This bone disorder is usually present at birth as an inherited disease. Osteogenesis imperfecta (OI) is classified into four major types (and further subtypes).

All four types of OI are caused by defects in the amount or structure of type 1 collagen, an important part of the bone matrix. The collagen problem usually results from a dominant genetic defect. This defect may be acquired by several different mechanisms:

• The defect may be inherited in an autosomal dominant pattern from an affected parent. This means that a parent with a single gene for OI has a 50% chance of having a child with the disorder. Any child who inherits this gene will be affected.
• The defect may be acquired by a spontaneous mutation occurring in the individual egg or sperm that formed the child. In this case, neither parent carries a gene for the disorder or is affected by it. The parents, in this case, are no more at risk than the general population for having another child with the disorder.
• The defect may be acquired through a pattern of inheritance called mosaicism. This occurs when neither parent is affected, but one carries a percentage of sperm or eggs which contain the genetic defect. Therefore, though the parents are unaffected, some of their children may have the disorder and others will not. It is estimated that about 2% to 7% of unaffected parents who have had a child with OI will have another child with OI due to the phenomenon of mosaicism.

All of the bones are abnormally weak in a person with OI. The severity of the abnormality varies enormously -- from type 2 OI, which is usually lethal in infancy (or even before birth) to type 1 OI, which may be so mild that the diagnosis is not made, even in adulthood.

The three classic symptoms of OI includes fragile bones, early hearing loss, and whites of the eyes that appear bluish (blue sclerae). Nevertheless, not all people with OI will have blue sclerae or hearing loss. All do have fragile bones, but not all people with OI will ever break a bone.

A variety of other symptoms may be found in the various types of OI:

• Bone fracture (broken bone)
  • More than one broken bone occurring in a single episode (multiple)
  • Fractures present at birth
  • Occuring after only minor trauma
• Deformed or short extremities (such as leg deformities or arm deformities)
• Deafness (conductive hearing loss may occur in adolescents and adults)
• Kyphosis
• Kyphoscoliosis
• Short stature
• Tooth abnormalities
• Low nasal bridge
• Pectus carinatum
• Pectus excavatum
• Pes planus (flat feet)
• Joint laxity
• Hypermobility
• Easy bruising
• Bowed legs

A physical examination may confirm the presence of fractures, deformities, and other symptoms.

Bone x-rays may show multiple healed fractures.

The diagnosis is made by collagen studies done on a skin punch biopsy. Once the specific molecular diagnosis is known, family members can be tested by a DNA blood test. DNA testing on prenatal chorionic villus samples (CVS) can make the diagnosis during pregnancy.

Severe OI is visible on prenatal ultrasound as early as 16 weeks.

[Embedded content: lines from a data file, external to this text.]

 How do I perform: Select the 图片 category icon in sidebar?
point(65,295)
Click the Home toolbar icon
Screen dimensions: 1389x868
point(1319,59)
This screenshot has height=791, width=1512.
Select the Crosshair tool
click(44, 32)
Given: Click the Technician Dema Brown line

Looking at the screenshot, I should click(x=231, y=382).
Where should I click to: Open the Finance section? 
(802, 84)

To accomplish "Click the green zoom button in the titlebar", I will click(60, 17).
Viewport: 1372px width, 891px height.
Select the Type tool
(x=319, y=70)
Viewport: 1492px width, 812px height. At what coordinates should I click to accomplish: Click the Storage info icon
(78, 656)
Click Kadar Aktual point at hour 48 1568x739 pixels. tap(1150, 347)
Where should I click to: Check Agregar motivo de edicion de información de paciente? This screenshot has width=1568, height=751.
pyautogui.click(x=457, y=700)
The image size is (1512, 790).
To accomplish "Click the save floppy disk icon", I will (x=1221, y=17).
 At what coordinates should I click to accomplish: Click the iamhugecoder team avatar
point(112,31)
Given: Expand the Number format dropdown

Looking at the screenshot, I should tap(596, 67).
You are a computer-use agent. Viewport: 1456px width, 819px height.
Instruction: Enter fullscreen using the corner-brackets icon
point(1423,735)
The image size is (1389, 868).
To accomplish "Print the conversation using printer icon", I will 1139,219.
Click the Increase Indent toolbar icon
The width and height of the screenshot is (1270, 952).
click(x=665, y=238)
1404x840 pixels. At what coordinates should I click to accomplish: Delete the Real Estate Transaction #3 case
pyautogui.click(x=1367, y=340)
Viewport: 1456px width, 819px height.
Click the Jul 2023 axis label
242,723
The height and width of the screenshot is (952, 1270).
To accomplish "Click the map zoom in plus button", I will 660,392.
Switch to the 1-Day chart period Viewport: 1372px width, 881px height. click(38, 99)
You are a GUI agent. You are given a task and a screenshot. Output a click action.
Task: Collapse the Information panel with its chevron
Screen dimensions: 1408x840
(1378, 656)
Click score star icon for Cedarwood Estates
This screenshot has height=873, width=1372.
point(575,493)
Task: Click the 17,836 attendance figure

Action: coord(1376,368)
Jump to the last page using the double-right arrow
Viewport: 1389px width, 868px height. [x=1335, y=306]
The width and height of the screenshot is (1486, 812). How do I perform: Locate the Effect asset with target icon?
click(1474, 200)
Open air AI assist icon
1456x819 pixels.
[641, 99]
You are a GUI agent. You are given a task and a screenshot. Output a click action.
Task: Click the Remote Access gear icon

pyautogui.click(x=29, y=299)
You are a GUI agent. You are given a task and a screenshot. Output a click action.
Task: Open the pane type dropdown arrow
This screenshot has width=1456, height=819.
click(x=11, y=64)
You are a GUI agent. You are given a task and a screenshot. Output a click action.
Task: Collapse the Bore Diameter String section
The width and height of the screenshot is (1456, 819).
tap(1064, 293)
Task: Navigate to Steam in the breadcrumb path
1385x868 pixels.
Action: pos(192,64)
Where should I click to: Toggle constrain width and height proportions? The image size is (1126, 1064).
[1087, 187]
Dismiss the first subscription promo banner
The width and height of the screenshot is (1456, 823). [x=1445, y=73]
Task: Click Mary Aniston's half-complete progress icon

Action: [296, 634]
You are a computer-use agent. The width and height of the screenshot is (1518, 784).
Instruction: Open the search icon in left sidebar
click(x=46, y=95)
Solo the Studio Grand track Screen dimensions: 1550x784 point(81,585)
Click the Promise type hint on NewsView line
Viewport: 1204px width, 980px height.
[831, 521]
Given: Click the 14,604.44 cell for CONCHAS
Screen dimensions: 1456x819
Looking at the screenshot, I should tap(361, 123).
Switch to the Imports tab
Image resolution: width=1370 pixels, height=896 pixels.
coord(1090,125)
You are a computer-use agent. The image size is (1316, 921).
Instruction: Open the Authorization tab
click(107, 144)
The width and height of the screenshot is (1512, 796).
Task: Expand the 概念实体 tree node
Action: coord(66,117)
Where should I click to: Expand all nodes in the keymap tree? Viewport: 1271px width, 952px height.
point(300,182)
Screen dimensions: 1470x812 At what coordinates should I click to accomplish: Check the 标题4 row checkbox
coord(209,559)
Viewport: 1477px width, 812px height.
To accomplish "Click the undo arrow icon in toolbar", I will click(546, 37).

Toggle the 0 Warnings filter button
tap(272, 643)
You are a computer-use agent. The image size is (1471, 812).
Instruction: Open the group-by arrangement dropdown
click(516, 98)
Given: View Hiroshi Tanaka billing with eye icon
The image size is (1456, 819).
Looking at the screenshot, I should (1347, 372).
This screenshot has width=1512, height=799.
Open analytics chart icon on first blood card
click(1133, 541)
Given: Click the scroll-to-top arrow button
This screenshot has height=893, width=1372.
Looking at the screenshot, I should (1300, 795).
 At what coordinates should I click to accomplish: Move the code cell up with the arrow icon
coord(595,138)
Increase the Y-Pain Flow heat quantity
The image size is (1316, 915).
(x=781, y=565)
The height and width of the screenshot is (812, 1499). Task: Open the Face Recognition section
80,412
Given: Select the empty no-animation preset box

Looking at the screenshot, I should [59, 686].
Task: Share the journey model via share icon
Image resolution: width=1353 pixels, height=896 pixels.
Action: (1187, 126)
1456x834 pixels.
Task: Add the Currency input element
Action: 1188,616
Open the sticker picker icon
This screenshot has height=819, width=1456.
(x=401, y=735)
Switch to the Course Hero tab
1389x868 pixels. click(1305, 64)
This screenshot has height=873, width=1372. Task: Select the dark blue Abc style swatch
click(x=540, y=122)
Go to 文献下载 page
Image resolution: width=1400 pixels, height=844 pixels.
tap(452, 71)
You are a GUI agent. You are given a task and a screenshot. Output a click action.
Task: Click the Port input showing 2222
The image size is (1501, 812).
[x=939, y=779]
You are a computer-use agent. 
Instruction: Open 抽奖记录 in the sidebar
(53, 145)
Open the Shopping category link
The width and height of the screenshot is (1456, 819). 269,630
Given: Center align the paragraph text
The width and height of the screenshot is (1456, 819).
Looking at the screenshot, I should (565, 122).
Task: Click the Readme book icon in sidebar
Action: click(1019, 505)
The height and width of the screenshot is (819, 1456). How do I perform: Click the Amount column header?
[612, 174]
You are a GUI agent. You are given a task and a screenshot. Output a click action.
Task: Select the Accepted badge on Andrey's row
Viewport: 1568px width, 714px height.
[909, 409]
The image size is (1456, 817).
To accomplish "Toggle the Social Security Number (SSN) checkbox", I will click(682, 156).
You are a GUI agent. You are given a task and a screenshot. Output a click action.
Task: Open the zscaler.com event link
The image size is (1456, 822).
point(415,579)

Fractures must be repaired quickly in the usual ways to avoid deformities. There is no specific treatment for the underlying disease. However, there are several therapies that may improve the quality of life for patients with OI:

1. Good nutrition and directed exercise is key in helping to optimize bone and muscle strength. Physical rehabilitation and therapy can be quite beneficial. Swimming is an excellent conditioning exercise for many people with OI.
2. Surgical procedures, including the placement of metal rods through bones, can help strengthen bones and prevent deformity. Braces and walking aids are helpful for some.
3. The use of biphosphonates in children with OI is currently being researched with some promising results. Other medical interventions -- including bone marrow transplant, the use of growth hormone, and gene therapy -- are also under investigation.

Permanent deformity of the extremities may occur. Brain damage may result from skull fractures. The disorder can be fatal. The disease is grouped by type:

• Type 1 - Mild -- Compatible with normal life expectancy.
• Type 2 - Lethal -- Most, but not all, die in early childhood.
• Type 3 - Progressive deforming -- Decreased life expectancy.
• Type 4 - Moderately severe -- Compatible with normal life expectancy.

• Recurrent pneumonia
• Heart failure (cor pulmonale)
• Brain damage
• Permanent deformity
• Breathing problems
• Hearing loss

This disorder is often diagnosed at birth, but mild cases may not be detected until later in life. Call for an appointment with your health care provider if symptoms suggestive of this disorder occur.

Genetic counseling is recommended for prospective parents if one or both are affected by this disorder.